Paliwo potaniało, a mimo to najbardziej popularne bilety jednorazowe normalne i ulgowe w strefie miejskiej podrożeją o 10 groszy. Ceny innych biletów puławskiego MZK również się zmienią.
Podwyżki wejdą w życie, jeśli zgodzą się na nie radni. W propozycji prezesa MZK zmieniają się ceny większości biletów. Jednorazowy bilet normalny w strefie miejskiej będzie kosztował 1,80 zł, a nie tak jak dotychczas 1,70 zł. Bilet ulgowy 1,20 zł (dotychczas 1,10 zł).
Zmienią się też ceny biletów miesięcznych. Bilet na jedną linię podrożeje z 53 zł do 58 zł. Ale już bilet miesięczny na wszystkie linie będzie tańszy niż do tej pory - cena zmaleje z 72 zł do 70 zł. Nie będzie już biletów miesięcznych na dwie linie.
Nowością będzie za to bilet dwugodzinny w przejazdach ze strefy miejskiej do podmiejskiej I i odwrotnie, który aktualnie występuje tylko w strefie miejskiej. Zmniejszy się cena opłaty za bagaż czy wózek. Do tej pory trzeba było płacić tak jak za bilet normalny, teraz będzie to tylko bilet ulgowy.
Więcej zapłacą gapowicze. Opłata za brak ważnego biletu będzie 60-krotnością ceny najtańszego biletu jednorazowego normalnego (do tej pory była to 50-krotność). Ale jeśli gapowicz karę zapłaci w ciągu 7 dni od jej wystawienia, to obniżka kary wyniesie 45 proc. a nie tak jak dotychczas 30 proc.

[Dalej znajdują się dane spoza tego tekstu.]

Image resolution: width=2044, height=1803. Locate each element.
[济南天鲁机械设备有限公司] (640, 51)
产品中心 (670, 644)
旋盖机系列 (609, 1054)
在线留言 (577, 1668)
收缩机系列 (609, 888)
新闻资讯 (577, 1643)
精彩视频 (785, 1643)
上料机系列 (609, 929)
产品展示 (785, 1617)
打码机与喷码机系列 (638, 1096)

A to oznacza, że wysokość kary dla gapowiczów, którzy szybko ją opłacą niemal się nie zmieni - będzie wynosić tak jak teraz niecałe 60 zł.
Paliwo ostatnio staniało, skąd więc podwyżki cen biletów jednorazowych? - Musimy wymienić cztery najstarsze i najbardziej wyeksploatowane autobusy na niskopodłogowe. Będą to również pojazdy używane, ale znacznie nowsze niż te używane w tej chwili - tłumaczy Henryk Mizak, prezes MZK.
W tym roku MZK chce wymienić przynajmniej dwa najstarsze wysokopodłogowe Jelcze z 1992 roku. - Te autobusy są jeszcze wprawdzie sprawne, ale ich technologia nie odpowiada standardom eksploatacyjnym - wyjaśnia Mizak.
Poprzednia podwyżka cen biletów MZK była wprowadzona w 2007 roku.